=== Materials provided ===
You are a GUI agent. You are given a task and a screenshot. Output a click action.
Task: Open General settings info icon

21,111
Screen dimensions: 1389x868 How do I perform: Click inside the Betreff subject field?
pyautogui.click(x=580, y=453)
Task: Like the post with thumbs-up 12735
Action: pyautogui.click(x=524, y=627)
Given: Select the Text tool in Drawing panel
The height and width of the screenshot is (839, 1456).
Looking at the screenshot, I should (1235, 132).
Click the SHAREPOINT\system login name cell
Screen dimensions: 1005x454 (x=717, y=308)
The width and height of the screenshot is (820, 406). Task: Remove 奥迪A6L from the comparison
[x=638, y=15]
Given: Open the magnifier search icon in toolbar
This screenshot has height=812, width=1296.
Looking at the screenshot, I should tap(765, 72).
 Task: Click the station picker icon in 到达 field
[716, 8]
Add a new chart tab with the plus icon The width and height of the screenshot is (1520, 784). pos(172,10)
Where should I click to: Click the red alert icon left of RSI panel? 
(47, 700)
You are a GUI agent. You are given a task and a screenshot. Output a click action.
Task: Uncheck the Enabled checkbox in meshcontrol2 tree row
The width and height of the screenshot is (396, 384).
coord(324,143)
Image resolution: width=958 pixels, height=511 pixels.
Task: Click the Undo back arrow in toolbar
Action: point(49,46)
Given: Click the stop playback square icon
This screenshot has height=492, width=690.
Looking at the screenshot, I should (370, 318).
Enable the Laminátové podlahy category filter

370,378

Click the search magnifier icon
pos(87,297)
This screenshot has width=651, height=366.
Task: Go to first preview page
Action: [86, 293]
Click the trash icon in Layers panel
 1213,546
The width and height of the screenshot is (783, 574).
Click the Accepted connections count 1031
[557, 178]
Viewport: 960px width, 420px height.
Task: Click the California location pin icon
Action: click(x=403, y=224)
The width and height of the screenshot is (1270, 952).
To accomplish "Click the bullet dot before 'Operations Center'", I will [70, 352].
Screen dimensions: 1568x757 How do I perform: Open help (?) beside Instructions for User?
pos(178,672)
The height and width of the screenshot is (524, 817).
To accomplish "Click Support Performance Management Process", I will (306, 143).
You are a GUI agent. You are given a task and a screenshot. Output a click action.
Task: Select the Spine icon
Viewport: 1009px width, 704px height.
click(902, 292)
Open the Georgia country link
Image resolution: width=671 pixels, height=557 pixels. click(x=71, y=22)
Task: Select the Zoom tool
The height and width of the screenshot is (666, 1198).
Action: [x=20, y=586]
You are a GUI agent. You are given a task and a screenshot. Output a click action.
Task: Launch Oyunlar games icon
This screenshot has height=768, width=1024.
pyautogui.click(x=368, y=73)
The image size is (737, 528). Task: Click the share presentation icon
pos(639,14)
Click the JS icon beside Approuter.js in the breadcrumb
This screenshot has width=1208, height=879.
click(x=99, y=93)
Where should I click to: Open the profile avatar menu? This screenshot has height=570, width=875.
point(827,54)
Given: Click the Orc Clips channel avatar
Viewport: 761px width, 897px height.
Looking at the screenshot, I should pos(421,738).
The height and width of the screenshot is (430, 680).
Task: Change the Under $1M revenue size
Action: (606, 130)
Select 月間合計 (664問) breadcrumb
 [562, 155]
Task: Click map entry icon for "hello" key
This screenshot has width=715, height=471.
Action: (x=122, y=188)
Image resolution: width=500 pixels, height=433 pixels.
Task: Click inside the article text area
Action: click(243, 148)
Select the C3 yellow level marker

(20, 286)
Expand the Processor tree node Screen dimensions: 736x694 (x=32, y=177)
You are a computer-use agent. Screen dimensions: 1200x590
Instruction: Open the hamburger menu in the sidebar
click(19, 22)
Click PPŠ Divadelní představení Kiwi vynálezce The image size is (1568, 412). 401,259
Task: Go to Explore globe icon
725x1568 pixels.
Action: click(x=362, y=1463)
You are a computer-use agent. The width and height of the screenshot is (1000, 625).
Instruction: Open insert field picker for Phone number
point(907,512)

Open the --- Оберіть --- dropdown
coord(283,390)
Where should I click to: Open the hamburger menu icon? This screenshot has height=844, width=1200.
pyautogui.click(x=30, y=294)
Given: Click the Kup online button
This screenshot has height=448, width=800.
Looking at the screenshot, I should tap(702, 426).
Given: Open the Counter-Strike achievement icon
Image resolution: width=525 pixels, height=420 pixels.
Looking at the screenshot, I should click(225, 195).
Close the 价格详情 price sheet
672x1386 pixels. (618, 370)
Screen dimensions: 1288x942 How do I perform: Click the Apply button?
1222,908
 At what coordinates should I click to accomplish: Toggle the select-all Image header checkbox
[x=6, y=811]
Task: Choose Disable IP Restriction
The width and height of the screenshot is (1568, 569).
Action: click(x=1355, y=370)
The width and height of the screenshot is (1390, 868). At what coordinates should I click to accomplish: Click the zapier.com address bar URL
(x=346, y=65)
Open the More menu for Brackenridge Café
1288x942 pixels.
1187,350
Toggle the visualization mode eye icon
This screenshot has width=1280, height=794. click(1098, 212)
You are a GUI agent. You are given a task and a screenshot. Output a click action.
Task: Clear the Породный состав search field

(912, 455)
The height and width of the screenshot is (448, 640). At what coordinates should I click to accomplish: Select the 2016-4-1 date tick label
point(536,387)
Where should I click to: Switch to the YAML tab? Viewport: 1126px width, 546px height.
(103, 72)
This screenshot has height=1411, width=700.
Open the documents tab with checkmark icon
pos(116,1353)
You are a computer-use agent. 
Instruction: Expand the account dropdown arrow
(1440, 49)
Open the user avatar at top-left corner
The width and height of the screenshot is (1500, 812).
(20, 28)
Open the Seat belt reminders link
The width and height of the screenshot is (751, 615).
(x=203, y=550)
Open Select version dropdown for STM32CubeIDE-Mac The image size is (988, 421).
===
Problem to solve =>
Could you print exactly the lines from the one containing "The width and height of the screenshot is (751, 615)." through the last line of the records above?

Exercise output =>
The width and height of the screenshot is (751, 615).
(x=203, y=550)
Open Select version dropdown for STM32CubeIDE-Mac The image size is (988, 421).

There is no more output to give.